[<prev] [next>] [thread-next>] [day] [month] [year] [list]
Message-Id: <20181027120445.21552-1-jianfeng.tan@linux.alibaba.com>
Date: Sat, 27 Oct 2018 12:04:45 +0000
From: Jianfeng Tan <jianfeng.tan@...ux.alibaba.com>
To: netdev@...r.kernel.org
Cc: davem@...emloft.net, jasowang@...hat.com, mst@...hat.com
Subject: [PATCH] net/packet: support vhost mrg_rxbuf
Previouly, virtio net header size is hardcoded to be 10, which makes
the feature mrg_rxbuf not available.
We redefine PACKET_VNET_HDR ioctl which treats user input as boolean,
but now as int, 0, 10, 12, or everything else be treated as 10.
There will be one case which is treated differently: if user input is
12, previously, the header size will be 10; but now it's 12.
Signed-off-by: Jianfeng Tan <jianfeng.tan@...ux.alibaba.com>
---
net/packet/af_packet.c | 97 ++++++++++++++++++++++++++----------------
net/packet/diag.c | 2 +-
net/packet/internal.h | 2 +-
3 files changed, 63 insertions(+), 38 deletions(-)

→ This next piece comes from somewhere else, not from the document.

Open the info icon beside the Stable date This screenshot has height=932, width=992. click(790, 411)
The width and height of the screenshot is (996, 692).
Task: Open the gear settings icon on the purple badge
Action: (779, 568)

diff --git a/net/packet/af_packet.c b/net/packet/af_packet.c
index ec3095f13aae..1bd7f4cdcc80 100644
--- a/net/packet/af_packet.c
+++ b/net/packet/af_packet.c
@@ -1999,18 +1999,24 @@ static unsigned int run_filter(struct sk_buff *skb,
}
static int packet_rcv_vnet(struct msghdr *msg, const struct sk_buff *skb,
- size_t *len)
+ size_t *len, int vnet_hdr_len)
{
+ int res;
struct virtio_net_hdr vnet_hdr;
- if (*len < sizeof(vnet_hdr))
+ if (*len < vnet_hdr_len)
return -EINVAL;
- *len -= sizeof(vnet_hdr);
+ *len -= vnet_hdr_len;
if (virtio_net_hdr_from_skb(skb, &vnet_hdr, vio_le(), true, 0))
return -EINVAL;
- return memcpy_to_msg(msg, (void *)&vnet_hdr, sizeof(vnet_hdr));
+ res = memcpy_to_msg(msg, (void *)&vnet_hdr, sizeof(vnet_hdr));
+ if (res == 0)
+ iov_iter_advance(&msg->msg_iter,
+ vnet_hdr_len - sizeof(vnet_hdr));
+
+ return res;
}
/*
@@ -2206,11 +2212,13 @@ static int tpacket_rcv(struct sk_buff *skb, struct net_device *dev,
po->tp_reserve;
} else {
unsigned int maclen = skb_network_offset(skb);
+ int vnet_hdr_sz = READ_ONCE(po->vnet_hdr_sz);
+
netoff = TPACKET_ALIGN(po->tp_hdrlen +
(maclen < 16 ? 16 : maclen)) +
po->tp_reserve;
- if (po->has_vnet_hdr) {
- netoff += sizeof(struct virtio_net_hdr);
+ if (vnet_hdr_sz) {
+ netoff += vnet_hdr_sz;
do_vnet = true;
}
macoff = netoff - maclen;
@@ -2429,19 +2437,6 @@ static int __packet_snd_vnet_parse(struct virtio_net_hdr *vnet_hdr, size_t len)
return 0;
}
-static int packet_snd_vnet_parse(struct msghdr *msg, size_t *len,
- struct virtio_net_hdr *vnet_hdr)
-{
- if (*len < sizeof(*vnet_hdr))
- return -EINVAL;
- *len -= sizeof(*vnet_hdr);
-
- if (!copy_from_iter_full(vnet_hdr, sizeof(*vnet_hdr), &msg->msg_iter))
- return -EFAULT;
-
- return __packet_snd_vnet_parse(vnet_hdr, *len);
-}
-
static int tpacket_fill_skb(struct packet_sock *po, struct sk_buff *skb,
void *frame, struct net_device *dev, void *data, int tp_len,
__be16 proto, unsigned char *addr, int hlen, int copylen,
@@ -2609,6 +2604,7 @@ static int tpacket_snd(struct packet_sock *po, struct msghdr *msg)
int len_sum = 0;
int status = TP_STATUS_AVAILABLE;
int hlen, tlen, copylen = 0;
+ int vnet_hdr_sz;
mutex_lock(&po->pg_vec_lock);
@@ -2648,7 +2644,8 @@ static int tpacket_snd(struct packet_sock *po, struct msghdr *msg)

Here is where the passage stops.